JARID1C/KDM5C as a tumor suppressor
JARID1C was identified as an X-linked mental retardation-related gene that escapes X inactivation during embryogenesis. Thus, females harbor two active copies of JARID1C, whereas males possess a single copy54. Loss of JARID1C in males contributes to sex bias phenotypes55,56. Mutations in JARID1C are associated with short stature, hyperreflexia, and autism57,58. Mutations in JARID1C have been identified in many cancers, such as clear cell renal cell carcinoma (ccRCC), pancreatic cancer, and human papillomavirus (HPV)-associated cancer (Table 1)59–63. In ccRCC, von Hippel Lindau (VHL), a tumor suppressor, is dominantly inactivated. As VHL is an HIF-α subunit-specific E3 ubiquitin ligase, HIF-α is constitutively activated in VHL-inactive ccRCC. Whole-exome sequencing analyses of ccRCC revealed that in addition to VHL, JARID1C/KDM5C, UTX/KDM6A, and SETD2 (H3K36 methyltransferase) were new cancer genes in ccRCC61. In 786-O VHL−/− ccRCC cells, JARID1C knockdown significantly enhanced tumor growth in a xenograft mouse model, showing that JARID1C is a tumor suppressor and that its inactivating mutations in ccRCC promote tumors60. Whole-exome sequencing of human pancreatic cancers identified truncating insertions and deletion mutations in JARID1C63. Genome-wide siRNA screening has identified SMCX (another name of JARID1C) as an E2-dependent regulator of the HPV oncogenes E6 and E762. The HPV protein E2 represses the expression of oncogenic E6 and E7 genes by inactivating p53 and Rb, respectively. JARID1C was shown to repress E6 and E7 by interacting with E2. JARID1C knockdown increased the expression levels of the E6 and E7 oncogenes, suggesting that JARID1C can function as a tumor suppressor in HPV-associated cancers.

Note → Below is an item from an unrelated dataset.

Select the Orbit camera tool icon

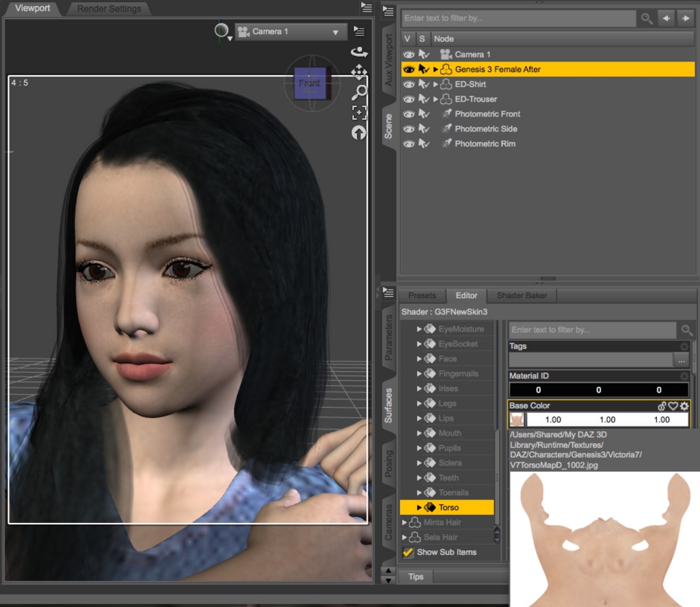[x=359, y=50]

The molecular mechanism through which JARID1C suppresses tumor growth remains unclear. One explanation is that JARID1C represses important oncogenic target genes by reducing the active H3K4me3 marks at several promoters, where it is recruited via interactions with DNA-binding proteins64; furthermore, JARID1C is recruited to the promoters of IGFBP1, DNAJC12, COL6A1, and GDF15 by interacting with HIF in 786-O VHL−/− ccRCC cells60, and at the long control region promoter of the viral E6 and E7 genes via interaction with E262. Rondinelli et al. suggested that in addition to transcriptional regulation, the H3K4me3 demethylase activity of JARID1C is also associated with heterochromatin assembly and genomic instability after replication in ccRCC cells65. JARID1C binds to heterochromatic regions where transcription is tightly suppressed. Demethylation of H3K4me3 by JARID1C is required for Suv39H1-mediated methylation of H3K9 for postreplication heterochromatin reconstruction. In ccRCC cells, JARID1C inactivation failed to reduce H3K4me3 at heterochromatic regions, preventing Suv38H1 H3K9 methyl transferase and HP1a from binding to heterochromatin. Under this condition, heterochromatin assembly is hindered, leading to unrestrained expression of aberrant noncoding RNAs, which trigger genomic rearrangement. Therefore, JARID1C prevents tumor progression by guarding genomic stability via maintenance of heterochromatic regions. JARID1C is also required for proper DNA replication by removing tri-methyl groups from H3K4 at replication origins, which drives origin binding by the preinitiation proteins CDC45 and PCNA66. Whether promotion of DNA replication is related to the tumor suppression function of JARID1C is unclear.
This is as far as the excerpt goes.